With this in mind, one of my favourite FTSE 100 companies remains premium spirits purveyor Diageo (LSE: DGE). Its huge portfolio of over 200 brands includes many of the most popular drinks in the world. Guinness? Check. Johnnie Walker whisky? Check. Smirnoff vodka? Yep, that too.
Of course, stocks offering passive income aren’t necessarily any safer than those that don’t. In tough times, those cash returns can be shelved as a company looks to save money where it can.
Will this happen with Diageo?
I’m not convinced. While higher prices may push some drinkers to seek cheaper alternatives, I also doubt they’ll stick with them when the UK economy thrives again. So, even if earnings do take a hit, the recovery — when it inevitably does arrive — will be even stronger.
A 2.2% dividend yield looks small, but Diageo has shown itself to be startlingly reliable when it comes to raising payouts every year. It’s this attribute that makes the company — expensive though its shares are — stand out even more.
Chunky yield
Another FTSE 100 stock that I reckon offers a compelling stream of never-guaranteed-but-as-reliable-as-you’re-probably-going-to-get passive income is Legal & General (LSE: LGEN). The investment manager and insurance giant has a solid record of paying more and more cash back over time. Given the importance of getting our finances in place for our golden years (and Legal’s role in assisting us in doing this), I don’t think that trend is about to reverse.
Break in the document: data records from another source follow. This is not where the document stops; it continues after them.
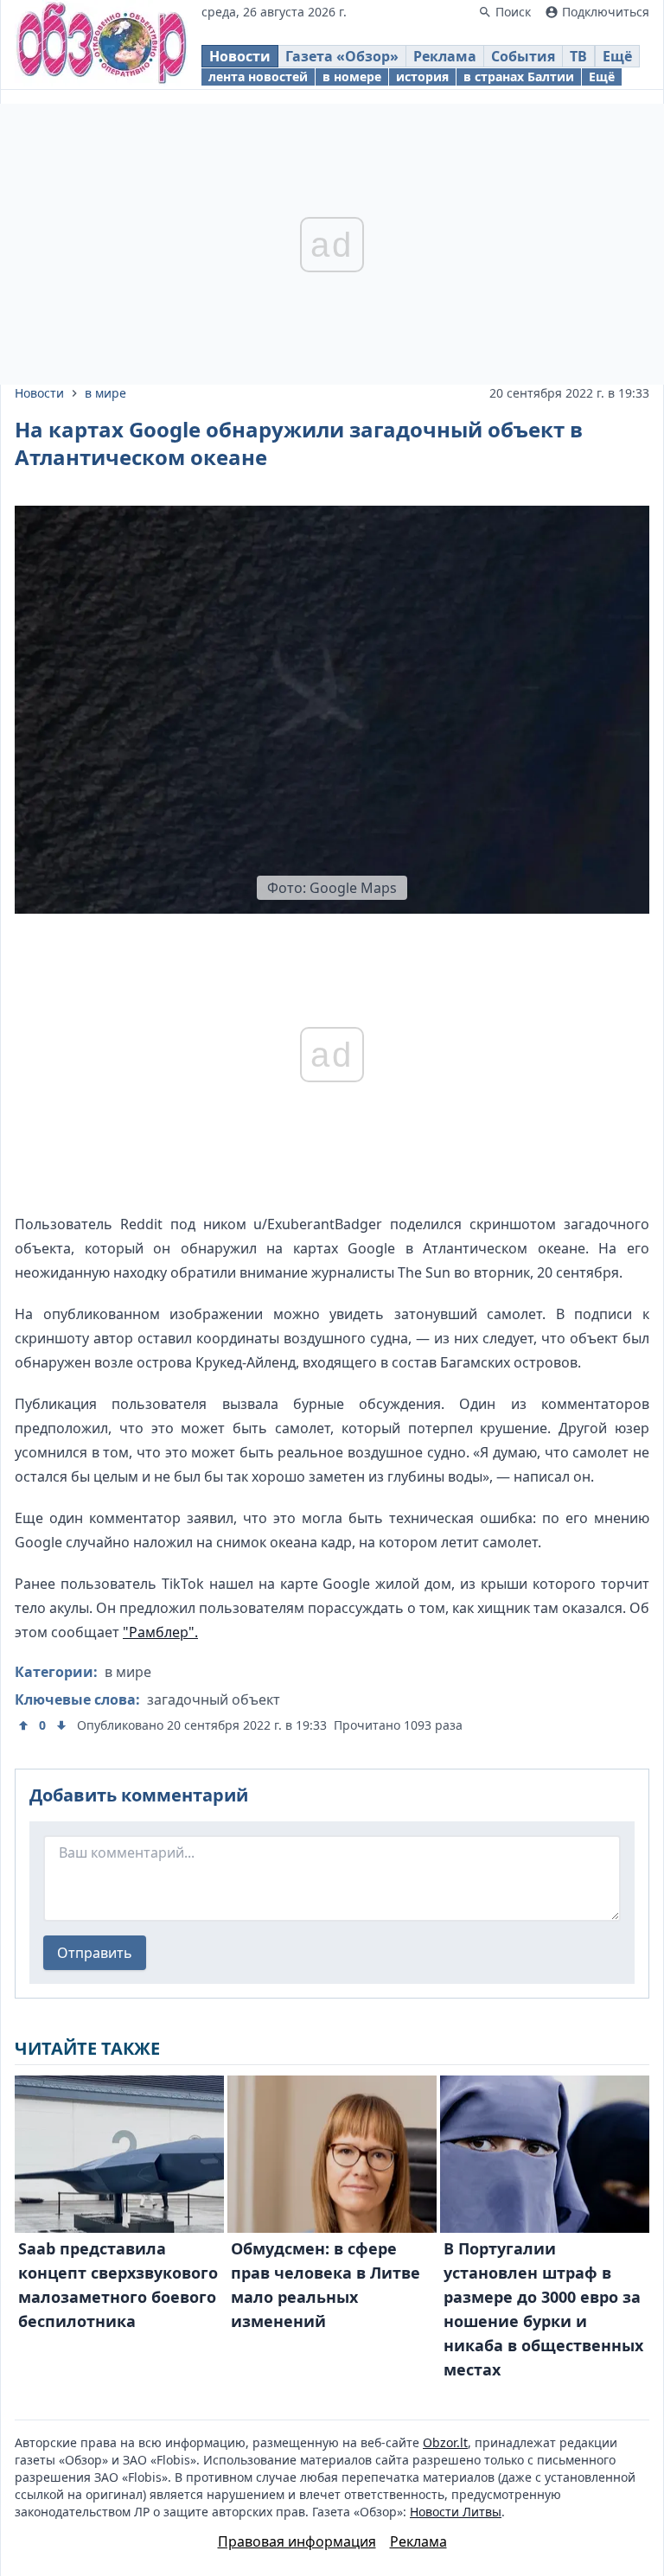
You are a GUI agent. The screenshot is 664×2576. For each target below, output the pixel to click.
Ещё (617, 56)
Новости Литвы (455, 2511)
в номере (351, 76)
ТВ (578, 56)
As I type, Legal & General shares come with a 6.8% yield. Doesn’t this go against my previous point of not going for the big-payers? Actually, no. This is because dividends are currently expected to be easily covered by profit this year.
Sure, there are headwinds. Trading might be impacted by a sustained recession and the inability of some to invest for retirement.
Nevertheless, the shares already look cheap (eight times forecast earnings). I can also reduce some risk by being invested in other, unrelated sectors. Diageo, for example!
I’m not spending my passive income
One final point. As tempting as it can be to put any passive income I receive towards living costs right now, I’m really trying to avoid it.
A far better use of dividends, in my view, is to reinvest them. Theoretically, this will help my portfolio to grow at a quicker rate (more shares = more passive income).
In time, this will also allow me to benefit from the wonder that is compound interest.
And that’s when things get really tasty.